Selanjutnya, Jati kembali fokus pada kemudinya. Melajukan mobilnya hingga berhenti di depan rumah Clarissa. Jati memilih ikut turun karena ingin bertemu Lita. Saat mereka berdua jalan untuk masuk ke dalam rumah Clarissa, kehadiran Clara membuat orang-orang itu terkejut. Clara terkejut melihat laki-laki yang ia sukai kembali datang ke rumahnya bersama kakak yang dibencibya setengah mati. Jati sendiri terkejut karena dia harus bertemu dengan Clara. Dan Clarissa tidak siap mental untuk menerima kemarahan adiknya lagi.

Keterkejutan itu usai karena Clara segera menguasai dirinya, mengembalikan keadaannya dan menatap kakaknya dengan penuh kebencian. "Dasar murahan," desisnya yang mampu didengar baik oleh Jati dan Clarissa.

Jati yang mendengar itu mengangkat satu alisnya, melirik Clarissa setelah Clara pergi. "Clara dan kamu tidak akur?" tembaknya saat melihat keadaan kakak-beradik itu. Clarissa yang ditanya hanya bisa menggigit bibirnya lalu mengangguk perlahan.

Jati hanya ber-oh ria tanpa mau berkomentar lagi. Tujuannya datang ke rumah ini adalah bertemu Mama Clarissa untuk mengutarakan maksud keluarganya yang akan bertanggung jawab. Bukan mengomentari hubungan dua saudara itu.

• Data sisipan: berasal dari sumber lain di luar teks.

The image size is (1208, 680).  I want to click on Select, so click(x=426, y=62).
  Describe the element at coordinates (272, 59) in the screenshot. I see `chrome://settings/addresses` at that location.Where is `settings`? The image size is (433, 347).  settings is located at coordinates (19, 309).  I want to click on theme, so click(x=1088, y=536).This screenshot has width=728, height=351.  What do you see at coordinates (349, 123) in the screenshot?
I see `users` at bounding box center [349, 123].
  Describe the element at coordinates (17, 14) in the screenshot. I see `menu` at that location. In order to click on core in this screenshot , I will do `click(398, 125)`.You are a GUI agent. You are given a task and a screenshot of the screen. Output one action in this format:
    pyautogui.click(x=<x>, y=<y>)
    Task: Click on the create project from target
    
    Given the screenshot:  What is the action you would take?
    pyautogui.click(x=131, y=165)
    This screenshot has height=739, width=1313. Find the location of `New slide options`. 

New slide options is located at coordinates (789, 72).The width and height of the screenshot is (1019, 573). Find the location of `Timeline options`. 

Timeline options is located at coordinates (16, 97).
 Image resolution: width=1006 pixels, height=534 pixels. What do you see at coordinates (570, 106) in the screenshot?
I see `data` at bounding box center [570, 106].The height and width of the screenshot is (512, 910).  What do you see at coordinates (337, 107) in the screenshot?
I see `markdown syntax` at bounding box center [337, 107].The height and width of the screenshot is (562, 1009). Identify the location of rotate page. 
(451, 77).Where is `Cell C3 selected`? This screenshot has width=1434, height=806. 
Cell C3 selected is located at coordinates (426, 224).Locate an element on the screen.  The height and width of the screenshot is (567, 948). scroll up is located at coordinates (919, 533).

Jarum jam terus berputar bersama dengan suaranya yang mengalun di telinga. Mata Jati menelisik setiap sudut rumah ini yang nampak mewah. Rumah ini jauh lebih bagus daripada rumahnya. Seni rumah ini bahkan lebih kental dari rumahnya yang ia anggap biasa saja sama dengan tipe-tipe rumah di kawasannya.

Tapi ada satu hal yang Jati tangkap selama menunggu Clarissa yang memanggil mamanya, rumah ini sepi. Seakan tidak bernyawa dan tidak ada kehangatan yang terasa di dalamnya. Belum selesai penilaiannya, Clarissa kembali dan berkata, "Mama sedang tidak ada di rumah. Kata Bibi, Mama pergi untuk bertemu temannya sebentar."

Tanpa basa-basi, Jati langsung berdiri, menapakkan kakinya untuk keluar tanpa berpamitan dengan Clarissa.

Setelah Jati menghilang dari pandangannya, Clarissa berbalik arah untuk ke kamar. Ia berjalan dengan langkah perlahan membuka knop pintu ruangan ternyaman miliknya di kediaman ini.

Baru saja membuka pintu kamar, pemandangan yang tidak diinginkan ada di depannya.

Clara, adiknya, sudah berada di atas ranjang. Duduk sekaligus menatapnya dengan pandangan yang membara. Sebelum sempat menjauh, Clara sudah mendekat ke arahnya. "Kak Jati itu milikku! Kenapa kamu merebutnya?"

Matanya sudah melotot. Bahkan terlihat jelas urat-urat di wajahnya yang menunjukkan kemarahan. "Jangan pernah dekati dia! Batalkan pernikahanmu! Aku mencintai dia. Aku mohon," ujar Clara dengan nada suara merendah pada akhirnya. Tidak ada makian. Karena yang ada sebuah suara penuh isakan mengakibatkan Clarissa membeku di tempatnya tidak tahu harus berbuat apa.

23 Januari 2017

lebih cepet dikit ya, kan? ditunggu kritik, saran serta bintangnya. terima kasih.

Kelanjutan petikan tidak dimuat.